MoBE: Mixture-of-Basis-Experts for Compressing MoE-based LLMs
This addresses deployment challenges for large MoE-based LLMs like DeepSeek-V3-0324, offering a practical solution with minimal performance loss, though it is incremental as it builds on existing MoE compression efforts.
The paper tackles the problem of high memory requirements in deploying large Mixture-of-Experts (MoE)-based LLMs by introducing MoBE, a compression method that reduces parameter counts by 24%-30% with only 1%-2% accuracy drop, significantly outperforming prior methods that suffered 7-14% drops.
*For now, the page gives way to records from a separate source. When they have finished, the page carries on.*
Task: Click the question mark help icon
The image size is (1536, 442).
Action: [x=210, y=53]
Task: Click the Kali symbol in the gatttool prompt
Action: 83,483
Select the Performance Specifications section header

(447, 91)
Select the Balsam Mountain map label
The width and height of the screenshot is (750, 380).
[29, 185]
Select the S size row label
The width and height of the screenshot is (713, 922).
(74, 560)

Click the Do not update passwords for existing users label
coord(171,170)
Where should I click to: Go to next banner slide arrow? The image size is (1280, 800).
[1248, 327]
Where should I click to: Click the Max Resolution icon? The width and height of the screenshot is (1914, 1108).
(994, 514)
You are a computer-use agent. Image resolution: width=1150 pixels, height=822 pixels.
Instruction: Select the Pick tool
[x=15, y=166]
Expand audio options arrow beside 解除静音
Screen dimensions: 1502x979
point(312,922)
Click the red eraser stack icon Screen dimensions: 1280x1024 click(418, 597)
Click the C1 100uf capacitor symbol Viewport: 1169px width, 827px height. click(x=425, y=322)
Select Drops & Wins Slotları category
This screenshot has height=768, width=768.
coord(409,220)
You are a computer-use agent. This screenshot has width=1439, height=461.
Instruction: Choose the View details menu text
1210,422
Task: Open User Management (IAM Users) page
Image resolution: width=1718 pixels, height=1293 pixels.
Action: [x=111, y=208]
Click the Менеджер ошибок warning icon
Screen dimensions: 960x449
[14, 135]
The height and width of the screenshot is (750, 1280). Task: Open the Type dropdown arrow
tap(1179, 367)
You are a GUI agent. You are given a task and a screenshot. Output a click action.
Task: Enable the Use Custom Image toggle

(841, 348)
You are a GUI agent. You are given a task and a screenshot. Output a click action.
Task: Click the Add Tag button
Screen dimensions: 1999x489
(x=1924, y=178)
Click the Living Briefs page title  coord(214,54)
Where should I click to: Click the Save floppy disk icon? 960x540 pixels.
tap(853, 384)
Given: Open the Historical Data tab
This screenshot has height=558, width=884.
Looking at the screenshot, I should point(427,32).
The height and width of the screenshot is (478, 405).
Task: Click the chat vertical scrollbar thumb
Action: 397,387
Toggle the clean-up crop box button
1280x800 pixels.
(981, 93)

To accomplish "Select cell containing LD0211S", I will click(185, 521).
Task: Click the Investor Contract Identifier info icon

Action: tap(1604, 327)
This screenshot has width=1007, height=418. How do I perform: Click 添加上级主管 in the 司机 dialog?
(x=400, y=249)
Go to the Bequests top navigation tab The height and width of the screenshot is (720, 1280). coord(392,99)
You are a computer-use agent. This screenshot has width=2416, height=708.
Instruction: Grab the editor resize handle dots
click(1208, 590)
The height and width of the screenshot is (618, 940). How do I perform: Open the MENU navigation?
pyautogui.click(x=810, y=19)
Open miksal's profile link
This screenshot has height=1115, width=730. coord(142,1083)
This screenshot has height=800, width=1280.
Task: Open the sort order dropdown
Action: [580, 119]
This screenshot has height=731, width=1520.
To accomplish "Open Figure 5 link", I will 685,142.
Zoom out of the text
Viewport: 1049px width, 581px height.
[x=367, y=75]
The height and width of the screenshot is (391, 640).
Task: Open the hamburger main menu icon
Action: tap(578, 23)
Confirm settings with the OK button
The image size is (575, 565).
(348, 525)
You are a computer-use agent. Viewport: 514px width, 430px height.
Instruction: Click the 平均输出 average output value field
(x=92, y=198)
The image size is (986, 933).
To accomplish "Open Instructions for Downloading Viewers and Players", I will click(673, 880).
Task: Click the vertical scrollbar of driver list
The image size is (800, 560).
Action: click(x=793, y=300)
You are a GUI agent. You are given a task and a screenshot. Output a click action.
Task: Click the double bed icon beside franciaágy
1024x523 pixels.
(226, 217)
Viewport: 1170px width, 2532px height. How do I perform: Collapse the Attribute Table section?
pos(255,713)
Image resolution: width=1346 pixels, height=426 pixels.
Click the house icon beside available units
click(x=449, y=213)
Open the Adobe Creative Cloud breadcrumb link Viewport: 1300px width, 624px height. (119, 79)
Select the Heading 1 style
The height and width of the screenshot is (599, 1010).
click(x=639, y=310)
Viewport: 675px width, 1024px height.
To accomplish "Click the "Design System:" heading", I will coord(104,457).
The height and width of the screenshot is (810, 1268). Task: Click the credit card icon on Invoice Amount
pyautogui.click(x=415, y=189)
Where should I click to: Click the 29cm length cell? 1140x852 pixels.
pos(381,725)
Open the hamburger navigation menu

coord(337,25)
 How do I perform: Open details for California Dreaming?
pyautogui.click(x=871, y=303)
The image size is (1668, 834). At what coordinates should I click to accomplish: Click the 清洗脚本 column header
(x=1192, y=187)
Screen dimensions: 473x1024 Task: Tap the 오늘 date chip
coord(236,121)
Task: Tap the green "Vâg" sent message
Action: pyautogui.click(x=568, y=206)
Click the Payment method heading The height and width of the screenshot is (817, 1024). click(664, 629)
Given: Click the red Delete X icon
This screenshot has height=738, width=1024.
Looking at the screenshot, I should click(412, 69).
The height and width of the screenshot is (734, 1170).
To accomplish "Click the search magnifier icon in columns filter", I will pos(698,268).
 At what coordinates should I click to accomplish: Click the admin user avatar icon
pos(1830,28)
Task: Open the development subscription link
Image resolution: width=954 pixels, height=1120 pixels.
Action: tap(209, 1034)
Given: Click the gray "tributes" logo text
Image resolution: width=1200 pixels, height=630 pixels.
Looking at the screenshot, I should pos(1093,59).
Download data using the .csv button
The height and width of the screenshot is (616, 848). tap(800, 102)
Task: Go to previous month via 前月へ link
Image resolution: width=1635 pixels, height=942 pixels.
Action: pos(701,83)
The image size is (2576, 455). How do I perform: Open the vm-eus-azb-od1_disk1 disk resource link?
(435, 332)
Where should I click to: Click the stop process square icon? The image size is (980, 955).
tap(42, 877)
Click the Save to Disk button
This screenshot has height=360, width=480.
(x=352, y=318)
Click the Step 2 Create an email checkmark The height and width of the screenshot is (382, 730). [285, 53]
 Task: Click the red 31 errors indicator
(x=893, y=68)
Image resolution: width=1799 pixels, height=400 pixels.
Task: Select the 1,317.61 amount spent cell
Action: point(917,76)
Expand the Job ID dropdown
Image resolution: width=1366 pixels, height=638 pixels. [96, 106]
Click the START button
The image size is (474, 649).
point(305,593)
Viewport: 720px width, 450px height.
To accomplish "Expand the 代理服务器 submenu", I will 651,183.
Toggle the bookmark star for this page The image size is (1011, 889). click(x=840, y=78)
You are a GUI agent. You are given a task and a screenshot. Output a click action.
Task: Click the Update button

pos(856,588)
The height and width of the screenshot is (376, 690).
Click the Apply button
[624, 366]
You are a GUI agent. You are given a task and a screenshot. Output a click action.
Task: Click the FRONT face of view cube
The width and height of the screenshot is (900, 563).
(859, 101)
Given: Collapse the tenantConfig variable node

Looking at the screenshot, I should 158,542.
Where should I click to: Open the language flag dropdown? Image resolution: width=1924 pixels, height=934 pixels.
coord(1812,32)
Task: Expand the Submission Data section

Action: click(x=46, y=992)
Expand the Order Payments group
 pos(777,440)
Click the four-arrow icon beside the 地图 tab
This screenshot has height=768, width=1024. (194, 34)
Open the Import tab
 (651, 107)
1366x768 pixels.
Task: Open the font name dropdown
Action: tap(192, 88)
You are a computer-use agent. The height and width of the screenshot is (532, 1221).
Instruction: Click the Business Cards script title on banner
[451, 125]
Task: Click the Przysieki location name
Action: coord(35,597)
The Mixture-of-Experts (MoE) architecture has become a predominant paradigm for scaling large language models (LLMs). Despite offering strong performance and computational efficiency, large MoE-based LLMs like DeepSeek-V3-0324 and Kimi-K2-Instruct present serious challenges due to substantial memory requirements in deployment. While recent works have explored MoE compression to address this issue, existing methods often suffer from considerable accuracy drops (e.g., 7-14% relatively) even at modest compression rates. This paper introduces a novel Mixture-of-Basis-Experts (MoBE) method that achieves model compression while incurring minimal accuracy drops. Specifically, each up/gate matrix in an expert is decomposed via a rank decomposition as W = AB, where matrix A is unique to each expert. The relatively larger matrix B is further re-parameterized as a linear combination of basis matrices {Bi} shared across all experts within a given MoE layer. The factorization is learned by minimizing the reconstruction error relative to the original weight matrices. Experiments demonstrate that MoBE achieves notably lower accuracy drops compared to prior works. For instance, MoBE can reduce the parameter counts of Qwen3-235B-A22B-2507, DeepSeek-V3-0324 (671B) and Kimi-K2-Instruct (1T) by 24%-30% with only 1%-2% accuracy drop (about 2% drops when measured relatively).